(Collected data)

○ ○ ○

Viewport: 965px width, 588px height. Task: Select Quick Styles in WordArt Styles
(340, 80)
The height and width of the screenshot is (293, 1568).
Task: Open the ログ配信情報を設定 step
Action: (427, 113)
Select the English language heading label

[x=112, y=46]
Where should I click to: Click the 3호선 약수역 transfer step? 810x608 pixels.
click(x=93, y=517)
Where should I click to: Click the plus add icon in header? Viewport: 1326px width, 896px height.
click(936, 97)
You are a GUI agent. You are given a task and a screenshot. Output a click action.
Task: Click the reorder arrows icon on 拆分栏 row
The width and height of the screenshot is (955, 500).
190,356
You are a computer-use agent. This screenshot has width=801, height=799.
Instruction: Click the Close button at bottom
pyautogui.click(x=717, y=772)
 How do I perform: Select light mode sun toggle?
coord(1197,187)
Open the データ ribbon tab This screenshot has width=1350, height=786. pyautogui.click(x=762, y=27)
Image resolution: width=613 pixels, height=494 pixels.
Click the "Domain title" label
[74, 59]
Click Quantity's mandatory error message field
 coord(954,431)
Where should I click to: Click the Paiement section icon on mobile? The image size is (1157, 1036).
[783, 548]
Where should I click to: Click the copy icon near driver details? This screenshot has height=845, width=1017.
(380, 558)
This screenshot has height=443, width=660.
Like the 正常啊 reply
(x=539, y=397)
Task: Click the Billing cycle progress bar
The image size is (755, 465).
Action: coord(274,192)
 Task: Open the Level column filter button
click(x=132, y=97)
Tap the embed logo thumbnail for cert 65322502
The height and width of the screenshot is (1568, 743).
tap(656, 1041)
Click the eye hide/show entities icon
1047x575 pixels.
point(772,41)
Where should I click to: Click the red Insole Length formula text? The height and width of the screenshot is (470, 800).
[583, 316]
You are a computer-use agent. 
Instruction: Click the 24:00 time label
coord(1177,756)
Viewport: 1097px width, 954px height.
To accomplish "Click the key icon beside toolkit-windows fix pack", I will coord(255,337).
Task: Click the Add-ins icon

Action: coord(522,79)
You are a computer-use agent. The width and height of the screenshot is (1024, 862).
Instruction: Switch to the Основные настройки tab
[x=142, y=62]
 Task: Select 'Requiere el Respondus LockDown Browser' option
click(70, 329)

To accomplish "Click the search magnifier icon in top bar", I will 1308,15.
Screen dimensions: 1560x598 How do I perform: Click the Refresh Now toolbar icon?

○ ○ ○

Output the records exactly.

## Your response
Viewport: 965px width, 588px height. Task: Select Quick Styles in WordArt Styles
(340, 80)
The height and width of the screenshot is (293, 1568).
Task: Open the ログ配信情報を設定 step
Action: (427, 113)
Select the English language heading label

[x=112, y=46]
Where should I click to: Click the 3호선 약수역 transfer step? 810x608 pixels.
click(x=93, y=517)
Where should I click to: Click the plus add icon in header? Viewport: 1326px width, 896px height.
click(936, 97)
You are a GUI agent. You are given a task and a screenshot. Output a click action.
Task: Click the reorder arrows icon on 拆分栏 row
The width and height of the screenshot is (955, 500).
190,356
You are a computer-use agent. This screenshot has width=801, height=799.
Instruction: Click the Close button at bottom
pyautogui.click(x=717, y=772)
 How do I perform: Select light mode sun toggle?
coord(1197,187)
Open the データ ribbon tab This screenshot has width=1350, height=786. pyautogui.click(x=762, y=27)
Image resolution: width=613 pixels, height=494 pixels.
Click the "Domain title" label
[74, 59]
Click Quantity's mandatory error message field
 coord(954,431)
Where should I click to: Click the Paiement section icon on mobile? The image size is (1157, 1036).
[783, 548]
Where should I click to: Click the copy icon near driver details? This screenshot has height=845, width=1017.
(380, 558)
This screenshot has height=443, width=660.
Like the 正常啊 reply
(x=539, y=397)
Task: Click the Billing cycle progress bar
The image size is (755, 465).
Action: coord(274,192)
 Task: Open the Level column filter button
click(x=132, y=97)
Tap the embed logo thumbnail for cert 65322502
The height and width of the screenshot is (1568, 743).
tap(656, 1041)
Click the eye hide/show entities icon
1047x575 pixels.
point(772,41)
Where should I click to: Click the red Insole Length formula text? The height and width of the screenshot is (470, 800).
[583, 316]
You are a computer-use agent. 
Instruction: Click the 24:00 time label
coord(1177,756)
Viewport: 1097px width, 954px height.
To accomplish "Click the key icon beside toolkit-windows fix pack", I will coord(255,337).
Task: Click the Add-ins icon

Action: coord(522,79)
You are a computer-use agent. The width and height of the screenshot is (1024, 862).
Instruction: Switch to the Основные настройки tab
[x=142, y=62]
 Task: Select 'Requiere el Respondus LockDown Browser' option
click(70, 329)

To accomplish "Click the search magnifier icon in top bar", I will 1308,15.
Screen dimensions: 1560x598 How do I perform: Click the Refresh Now toolbar icon?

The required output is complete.